▸ OBIETTIVI
1. Riscrivi in forma di elenco il paragrafo del brano sulle virtù che comincia con «Una posizione centrale tra le virtù etiche», mantenendo i fatti principali.
2. Rispondi a queste domande sul brano sulle virtù:
(a) In quale ambito si esercita la giustizia correttiva o commutativa?
(b) Dall'unione di quali due virtù nasce la sapienza?
(c) Chi garantisce ai sapienti di essere liberi dal lavoro?

Una posizione centrale tra le virtù etiche è ricoperta dalla giustizia: essa in senso lato coincide con la virtù. A. distingue tra la giustizia distributiva che consiste nell’attribuire a ciascuno secondo i propri meriti e la giustizia correttiva o commutativa che si esercita nei contratti e consiste nell’attribuire a ciascuna delle due parti contraenti una quantità eguale.
Accanto alle virtù etiche c’è ne sono 5 dianoetiche: l’arte, la saggezza, la scienza, l’intelletto, la sapienza. Questa ultima è la più alta e risulta dalla connessione tra la scienza (svolgere in modo corretto le dimostrazioni) e l’intelletto (orientato a cogliere i principi primi). L’attività propria del sapiente è la teoria, “la contemplazione” o meglio lo studio dell’universo nella totalità dei suoi aspetti. Il sapiente sta tra l’umano e il divino: per poter svolgere al meglio la sua attività deve essere libero da lavoro: solo la polis assicura questo “privilegio” ai sapienti. Egli allora è umano nella misura in cui legato ai bisogni primari, ma divino perché gli oggetti del suo sapere sono divini. La teoria è attività propria della divinità che a differenza dell’uomo la svolge in maniera ininterrotta.

Dati di puntamento per screenshot:
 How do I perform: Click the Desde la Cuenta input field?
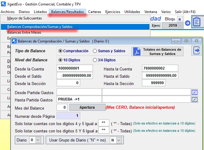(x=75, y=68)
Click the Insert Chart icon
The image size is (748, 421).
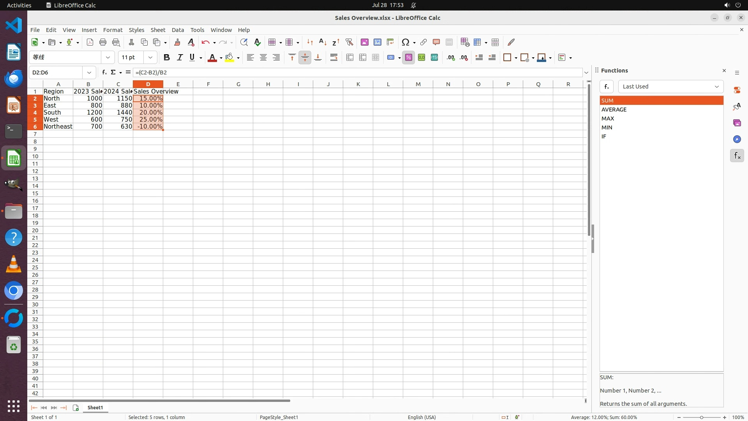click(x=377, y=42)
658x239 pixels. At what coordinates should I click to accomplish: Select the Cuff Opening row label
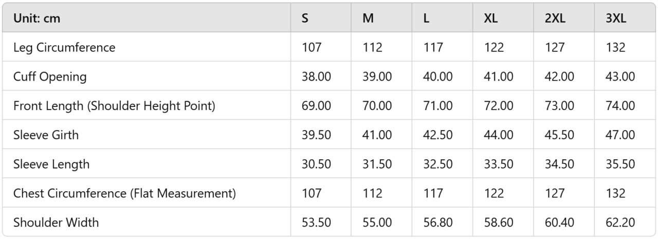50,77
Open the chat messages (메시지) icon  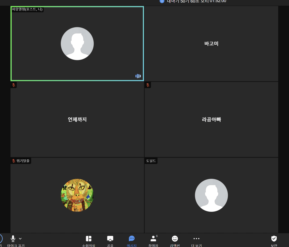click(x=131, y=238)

▸ SOLUZIONI
1.
- La giustizia occupa un posto centrale tra le virtù etiche. In senso lato coincide con la virtù.
- A. ne distingue due tipi:
  - giustizia distributiva: dà a ciascuno secondo i propri meriti;
  - giustizia correttiva o commutativa: si esercita nei contratti e dà a ciascuna delle due parti una quantità eguale.

2.
(a) Nei contratti.
(b) Dalla scienza e dall'intelletto.
(c) La polis.